Saying the vis is 60 feet implies you can see adequately and equally for 60 feet in all
directions, as if you were the center of a sphere of clarity 120 feet in diameter. That might be
the case in air, but water plays such odd tricks with light that a diver's range of vision is
shaped more like a soap bubble in a breeze, wavering from ovoid to sausage-shape to
foam. Even if you're suspended out in blue water, you're rarely able to see the same
distance in all directions, and how far you can see changes from minute to minute.
Despite common dive conventions, it's really impossible to put a single accurate number to
the visibility limit because it depends on a number of ever-changing factors.
Let There Be Light
Take that whale shark out at the far edge of visibility. How far away from it could you be and
still see it? There's no simple answer because the visibility limit depends on the depth, the
time of day, the direction you're looking and what you're looking at. To begin with, consider
the amount of light reaching the whale shark and reflected toward your eye--more light
means better visibility.a€?It's as simple as that. So you can expect less visibility on a cloudy
day than on a sunny one. Even clouds passing in front of the sun temporarily affect the vis.
The position of the sun in the sky also affects the penetration of light into the water.

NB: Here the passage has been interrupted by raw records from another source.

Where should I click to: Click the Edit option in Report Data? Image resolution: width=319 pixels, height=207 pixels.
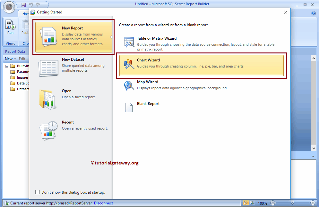click(23, 59)
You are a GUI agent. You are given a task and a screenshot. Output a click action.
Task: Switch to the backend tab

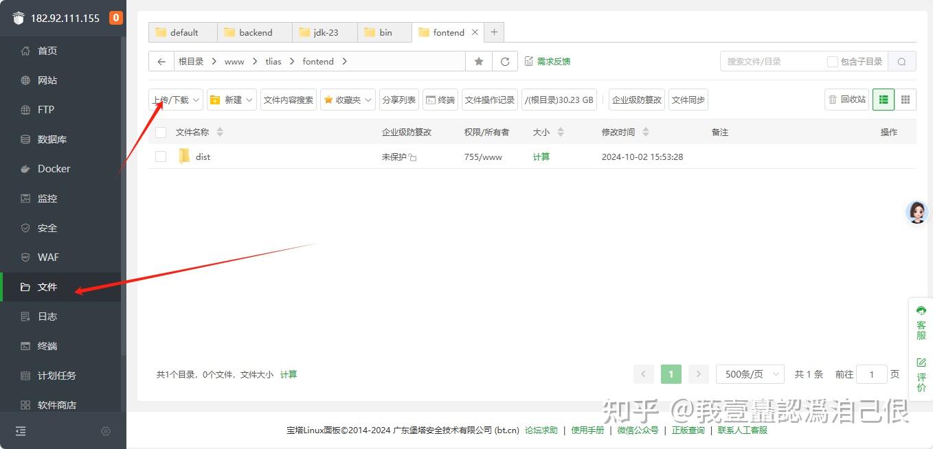coord(254,32)
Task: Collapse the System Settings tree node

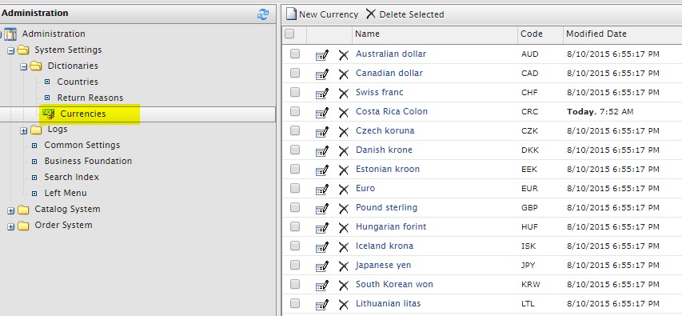Action: pos(11,50)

Maximum penetration is at noon, when sunlight strikes the water at 90 degrees. But as the
afternoon goes on and the angle of sunlight to water declines, more light is reflected from
the water surface, and less penetrates to the shark. In theory, when the angle of sunlight
reaches 48 degrees to the surface (a little before 3 p.m. in the tropics), all sunlight will be
reflected back to the sky, none will illuminate the shark and under water will be as dark as
night. In fact, it's not that dark because the water surface is never totally flat, and the faces of
small waves catch the light. Also, the sky itself casts diffused light downward from all
directions.
Nevertheless, as a general rule, you can expect visibility under water to increase throughout
the morning until noon and decrease again in the afternoon. It will be best by far at noon on
a sunny day--even though the water clarity hasn't changed, just the amount of light is
different.
Next, how deep is the shark? Every foot of water the sunlight has to pass through absorbs
and scatters some of the light, leaving less to illuminate the shark. The amount of
absorption depends on the color of the light--blue light penetrates better than red--but in
general, only 18 percent of sunlight penetrates 60 feet of water. That could be 20 feet of
depth plus 40 feet of distance, or 40 feet deep and 20 feet away, with about the same
visibility. So the best visibility is going to be in shallow water, other things being equal. It will
be even better if the shallow bottom is white sand that reflects light upward to the shark.
Finally, how reflective is what you're looking at, and what's the background? The apparent
visibility will change tremendously depending on whether you're looking at a black wetsuit
against a black cave mouth, a silvery fish in sunlight against a black cave mouth or a white
fish over a white bottom.
Dirty Water
All those factors--the amount of light, the depth and the contrast to the background--can
make the difference between 50 feet of visibility and 200 feet, even assuming clear water. In
fact, "clear" water is anything but. That's why we measure underwater visibility in feet
instead of miles. To begin with, water is densely packed with molecules, some 800 times
more densely than air. To get to your eyes, light has to fight its way through that crowd.
In the ocean, light has more than molecules to contend with because even "gin-clear"
seawater is absolutely crammed with stuff. A rule of thumb among marine biologists is that
one liter of average clear seawater contains one million single-celled creatures called
phytoplankton, another million single-celled protists, a billion bacteria and 10 billion
viruses. And that's only the stuff that's alive. Add sand, silt, dust, salt ions and the detritus of
those 11-odd billion creatures in every liter around you.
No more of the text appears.